1. Rules of the School – Each school has different rules about cell phones coming to school with students. Some school require phones to be turned off and kept in lockers all day. Other schools allow phones to be muted and kept in pockets with the understanding that if they are seen they will be taken. I know that most schools that I have been to do not allow use during classes and if they are found they will be confiscated. My son’s new school requires parents to go to the principal to retrieve phones that are taken away from children. As you can imagine, having an adult leave work to come and get the phone will escalate the infraction to a new level. Kids are certainly less likely to do it again if they are not simply given back at the end of the day.
2. Reasons For and Against – Make a list of reasons why your child should have a cell phone, as well as reasons against it. Many families want kids to be able to get in touch with them quickly and easily when they stay after school for sports and other extracurricular activities. If they are taking a bus or walking home, safety may be a reason for making the purchase. On the flip side, having a phone is a large responsibility for an eleven year old child just starting junior high. Are they ready for this responsibility and all it entails? (More on this later.)

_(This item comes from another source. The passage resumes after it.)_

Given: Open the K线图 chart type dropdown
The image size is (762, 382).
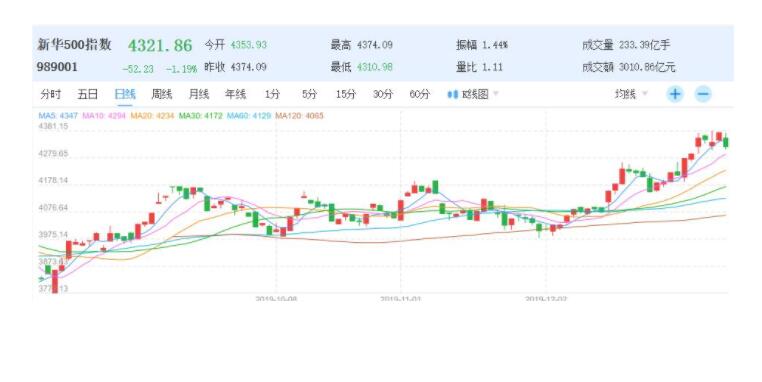Looking at the screenshot, I should (496, 93).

3. Smartphone or Not – Saying that you will buy your child a cell phone is just the beginning. You have to figure out if it will be a regular one or smartphone. Basically you need to determine if you want your son or daughter to be able to simply use the phone to call and text, or also have apps and ability to obtain data. Another concern of mine was the camera feature. Let’s be honest, you do not want kids to be able to take photos of anything and everything. This opens up more conversations about proper use, not sexting, and more. At orientation, we were talking with someone and mentioned our dilemma. At that moment, it dawned on us that it could be worse sending a child to school with a non-smartphone over skipping it completely. Kids can be cruel and something like that could be another item that is used against a child for bullying.

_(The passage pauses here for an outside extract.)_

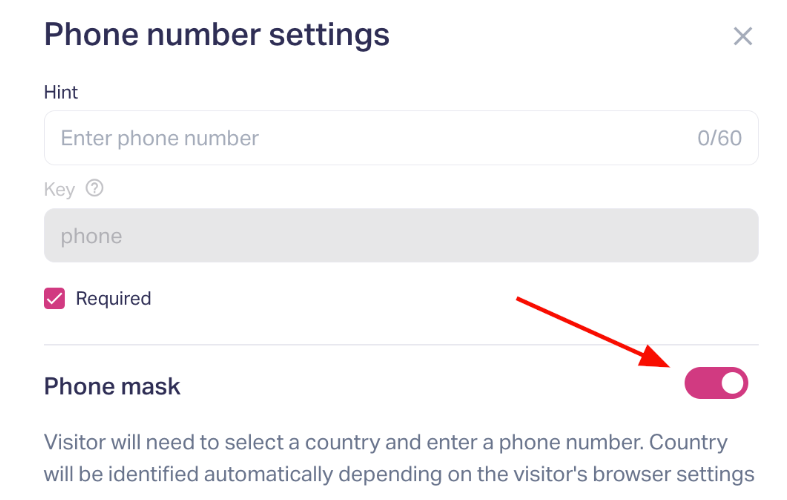
Task: Click the Phone mask heading
Action: (x=112, y=386)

4. Which Plan is Right? – Another decision that parents have to figure out is whether or not to put their child onto their current plan. I know that TechyDad and I were unsure about this. We actually went into a Verizon Wireless store to see what we could do. We could easily add another phone line (regular or smartphone), but would likely need to commit to a two year contract. There were also prepaid options that we could activate a device that we already had and there would be no strings attached if something did not work out well. My best advice for you is to take time to call or stop by a store and go over different plans and see what makes the most sense financially for your needs.
5. Learning about Responsibility – If you opt to get your child their own phone they will quickly need to add to their responsibility. Suddenly, they will have a device that they must take care of. This means keeping it safe, knowing where it is, using it only when allowed, not letting others use it inappropriate ways, and more. For some children, this may be too much with all of the other changes taking place when starting middle school. If your son or daughter is ready, have additional chats about rules of use. Set clear consequences set for misuse of the phone and what happens if it is lost, stolen, or broken. Go over what your cell phone plan allows. If it is not unlimited texting, be clear that they will be responsible for overage and could have the phone taken away. Smartphone use and understanding how much date has been used is also a lesson that must happen. Set up phones with widgets so they can check and avoid going over set amounts.
So what was our decision? At this moment in time, we are not going to send a phone or smartphone off to sixth grade with NHL. We feel that with all of the changes that added responsibility may be too much for him. We want to focus on NHL getting used to middle school, lockers, changing classes, and everything else that happens in this new academic journey. In addition to this, TechyDad and I feel that IF he needs to get to us he has plenty of ways thanks to his specific circumstances. So, for now, rather than worry about what phone, which plan, and how to protect it – we will focus on middle school. The good news is that if and when we change our mind, we know all of the options that Verizon Wireless has for us to give NHL his first cell phone. Oh and of course we also know about the added security via Verizon Family Base.
Does your child have a phone for school? I would love to know what grade they were in, what type of phone you gave them, and how it went.
Disclosure: As a member of the Verizon Lifestyle Bloggers, I receive devices like the HTC One Remix to test out and share ways that I use it in my life. I am a long time Verizon customer, and all opinions are my own.